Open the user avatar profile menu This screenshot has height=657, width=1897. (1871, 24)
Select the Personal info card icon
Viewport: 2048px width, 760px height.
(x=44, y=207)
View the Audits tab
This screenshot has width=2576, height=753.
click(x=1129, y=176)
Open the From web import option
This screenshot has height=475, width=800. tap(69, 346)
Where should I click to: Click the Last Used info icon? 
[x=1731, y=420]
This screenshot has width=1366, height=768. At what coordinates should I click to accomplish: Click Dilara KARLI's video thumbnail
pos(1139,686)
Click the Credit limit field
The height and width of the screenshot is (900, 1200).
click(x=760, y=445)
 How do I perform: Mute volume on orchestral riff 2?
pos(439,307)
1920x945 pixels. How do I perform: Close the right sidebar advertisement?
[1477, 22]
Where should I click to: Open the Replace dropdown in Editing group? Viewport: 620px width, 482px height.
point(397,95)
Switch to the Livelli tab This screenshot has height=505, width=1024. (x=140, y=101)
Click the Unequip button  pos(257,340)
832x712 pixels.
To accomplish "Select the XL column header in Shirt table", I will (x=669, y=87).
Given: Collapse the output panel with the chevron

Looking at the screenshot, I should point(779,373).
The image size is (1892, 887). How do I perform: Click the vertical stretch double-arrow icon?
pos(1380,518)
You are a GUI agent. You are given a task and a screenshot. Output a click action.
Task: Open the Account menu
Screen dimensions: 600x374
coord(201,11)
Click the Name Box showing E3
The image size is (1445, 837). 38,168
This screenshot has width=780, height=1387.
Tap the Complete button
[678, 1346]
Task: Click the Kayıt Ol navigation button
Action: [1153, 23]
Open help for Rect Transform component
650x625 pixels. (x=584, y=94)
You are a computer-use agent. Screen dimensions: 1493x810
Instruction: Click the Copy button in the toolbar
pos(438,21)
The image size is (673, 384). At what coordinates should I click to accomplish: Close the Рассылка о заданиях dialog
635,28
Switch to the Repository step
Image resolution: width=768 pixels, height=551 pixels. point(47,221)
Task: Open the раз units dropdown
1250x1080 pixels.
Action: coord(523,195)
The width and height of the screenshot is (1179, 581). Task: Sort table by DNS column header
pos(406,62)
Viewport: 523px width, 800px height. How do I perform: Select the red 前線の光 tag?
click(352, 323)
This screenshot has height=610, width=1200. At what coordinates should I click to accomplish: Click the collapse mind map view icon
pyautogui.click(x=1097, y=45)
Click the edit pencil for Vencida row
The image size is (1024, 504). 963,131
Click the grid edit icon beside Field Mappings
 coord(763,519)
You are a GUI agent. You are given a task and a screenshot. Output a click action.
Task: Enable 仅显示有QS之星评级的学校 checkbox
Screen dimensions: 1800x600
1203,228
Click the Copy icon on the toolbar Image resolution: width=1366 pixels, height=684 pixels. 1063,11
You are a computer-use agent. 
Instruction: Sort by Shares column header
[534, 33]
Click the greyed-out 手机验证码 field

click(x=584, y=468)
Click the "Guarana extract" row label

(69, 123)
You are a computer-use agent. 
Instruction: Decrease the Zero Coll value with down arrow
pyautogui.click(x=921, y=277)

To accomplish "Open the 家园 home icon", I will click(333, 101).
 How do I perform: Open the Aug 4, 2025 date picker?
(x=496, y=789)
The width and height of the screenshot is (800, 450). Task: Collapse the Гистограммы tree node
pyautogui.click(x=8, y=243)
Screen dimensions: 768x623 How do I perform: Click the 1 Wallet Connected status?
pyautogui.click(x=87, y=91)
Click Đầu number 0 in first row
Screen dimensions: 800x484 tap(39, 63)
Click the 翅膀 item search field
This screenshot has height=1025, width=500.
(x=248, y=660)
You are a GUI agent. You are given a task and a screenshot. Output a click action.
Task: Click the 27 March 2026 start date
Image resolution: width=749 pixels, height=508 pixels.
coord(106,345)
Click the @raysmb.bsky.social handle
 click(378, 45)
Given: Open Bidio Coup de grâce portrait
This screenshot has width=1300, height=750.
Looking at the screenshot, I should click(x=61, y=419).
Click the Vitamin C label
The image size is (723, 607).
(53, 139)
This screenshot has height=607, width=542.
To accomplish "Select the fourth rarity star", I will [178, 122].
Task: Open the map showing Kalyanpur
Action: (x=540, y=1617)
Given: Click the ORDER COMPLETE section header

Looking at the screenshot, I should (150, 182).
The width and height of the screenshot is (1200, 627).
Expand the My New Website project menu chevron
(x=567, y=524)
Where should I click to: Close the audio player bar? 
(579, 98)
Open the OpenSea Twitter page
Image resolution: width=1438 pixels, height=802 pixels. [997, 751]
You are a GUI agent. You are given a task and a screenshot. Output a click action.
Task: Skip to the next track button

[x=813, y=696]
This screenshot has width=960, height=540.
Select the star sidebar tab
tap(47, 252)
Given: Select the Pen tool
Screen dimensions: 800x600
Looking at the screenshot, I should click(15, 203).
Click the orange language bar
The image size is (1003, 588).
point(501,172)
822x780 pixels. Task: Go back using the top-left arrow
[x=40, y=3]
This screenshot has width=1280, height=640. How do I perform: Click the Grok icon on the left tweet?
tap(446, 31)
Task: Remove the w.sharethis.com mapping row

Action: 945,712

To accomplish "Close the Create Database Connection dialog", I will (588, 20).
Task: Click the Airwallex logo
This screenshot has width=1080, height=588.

◆ Assignment ◆
The records shown earlier should all be returned verbatim.

◆ Response to the exercise ◆
Open the user avatar profile menu This screenshot has height=657, width=1897. (1871, 24)
Select the Personal info card icon
Viewport: 2048px width, 760px height.
(x=44, y=207)
View the Audits tab
This screenshot has width=2576, height=753.
click(x=1129, y=176)
Open the From web import option
This screenshot has height=475, width=800. tap(69, 346)
Where should I click to: Click the Last Used info icon? 
[x=1731, y=420]
This screenshot has width=1366, height=768. At what coordinates should I click to accomplish: Click Dilara KARLI's video thumbnail
pos(1139,686)
Click the Credit limit field
The height and width of the screenshot is (900, 1200).
click(x=760, y=445)
 How do I perform: Mute volume on orchestral riff 2?
pos(439,307)
1920x945 pixels. How do I perform: Close the right sidebar advertisement?
[1477, 22]
Where should I click to: Open the Replace dropdown in Editing group? Viewport: 620px width, 482px height.
point(397,95)
Switch to the Livelli tab This screenshot has height=505, width=1024. (x=140, y=101)
Click the Unequip button  pos(257,340)
832x712 pixels.
To accomplish "Select the XL column header in Shirt table", I will (x=669, y=87).
Given: Collapse the output panel with the chevron

Looking at the screenshot, I should point(779,373).
The image size is (1892, 887). How do I perform: Click the vertical stretch double-arrow icon?
pos(1380,518)
You are a GUI agent. You are given a task and a screenshot. Output a click action.
Task: Open the Account menu
Screen dimensions: 600x374
coord(201,11)
Click the Name Box showing E3
The image size is (1445, 837). 38,168
This screenshot has width=780, height=1387.
Tap the Complete button
[678, 1346]
Task: Click the Kayıt Ol navigation button
Action: [1153, 23]
Open help for Rect Transform component
650x625 pixels. (x=584, y=94)
You are a computer-use agent. Screen dimensions: 1493x810
Instruction: Click the Copy button in the toolbar
pos(438,21)
The image size is (673, 384). At what coordinates should I click to accomplish: Close the Рассылка о заданиях dialog
635,28
Switch to the Repository step
Image resolution: width=768 pixels, height=551 pixels. point(47,221)
Task: Open the раз units dropdown
1250x1080 pixels.
Action: coord(523,195)
The width and height of the screenshot is (1179, 581). Task: Sort table by DNS column header
pos(406,62)
Viewport: 523px width, 800px height. How do I perform: Select the red 前線の光 tag?
click(352, 323)
This screenshot has height=610, width=1200. At what coordinates should I click to accomplish: Click the collapse mind map view icon
pyautogui.click(x=1097, y=45)
Click the edit pencil for Vencida row
The image size is (1024, 504). 963,131
Click the grid edit icon beside Field Mappings
 coord(763,519)
You are a GUI agent. You are given a task and a screenshot. Output a click action.
Task: Enable 仅显示有QS之星评级的学校 checkbox
Screen dimensions: 1800x600
1203,228
Click the Copy icon on the toolbar Image resolution: width=1366 pixels, height=684 pixels. 1063,11
You are a computer-use agent. 
Instruction: Sort by Shares column header
[534, 33]
Click the greyed-out 手机验证码 field

click(x=584, y=468)
Click the "Guarana extract" row label

(69, 123)
You are a computer-use agent. 
Instruction: Decrease the Zero Coll value with down arrow
pyautogui.click(x=921, y=277)

To accomplish "Open the 家园 home icon", I will click(333, 101).
 How do I perform: Open the Aug 4, 2025 date picker?
(x=496, y=789)
The width and height of the screenshot is (800, 450). Task: Collapse the Гистограммы tree node
pyautogui.click(x=8, y=243)
Screen dimensions: 768x623 How do I perform: Click the 1 Wallet Connected status?
pyautogui.click(x=87, y=91)
Click Đầu number 0 in first row
Screen dimensions: 800x484 tap(39, 63)
Click the 翅膀 item search field
This screenshot has height=1025, width=500.
(x=248, y=660)
You are a GUI agent. You are given a task and a screenshot. Output a click action.
Task: Click the 27 March 2026 start date
Image resolution: width=749 pixels, height=508 pixels.
coord(106,345)
Click the @raysmb.bsky.social handle
 click(378, 45)
Given: Open Bidio Coup de grâce portrait
This screenshot has width=1300, height=750.
Looking at the screenshot, I should click(x=61, y=419).
Click the Vitamin C label
The image size is (723, 607).
(53, 139)
This screenshot has height=607, width=542.
To accomplish "Select the fourth rarity star", I will [178, 122].
Task: Open the map showing Kalyanpur
Action: (x=540, y=1617)
Given: Click the ORDER COMPLETE section header

Looking at the screenshot, I should (150, 182).
The width and height of the screenshot is (1200, 627).
Expand the My New Website project menu chevron
(x=567, y=524)
Where should I click to: Close the audio player bar? 
(579, 98)
Open the OpenSea Twitter page
Image resolution: width=1438 pixels, height=802 pixels. [997, 751]
You are a GUI agent. You are given a task and a screenshot. Output a click action.
Task: Skip to the next track button

[x=813, y=696]
This screenshot has width=960, height=540.
Select the star sidebar tab
tap(47, 252)
Given: Select the Pen tool
Screen dimensions: 800x600
Looking at the screenshot, I should click(15, 203).
Click the orange language bar
The image size is (1003, 588).
point(501,172)
822x780 pixels. Task: Go back using the top-left arrow
[x=40, y=3]
This screenshot has width=1280, height=640. How do I perform: Click the Grok icon on the left tweet?
tap(446, 31)
Task: Remove the w.sharethis.com mapping row

Action: 945,712

To accomplish "Close the Create Database Connection dialog", I will (588, 20).
Task: Click the Airwallex logo
This screenshot has width=1080, height=588.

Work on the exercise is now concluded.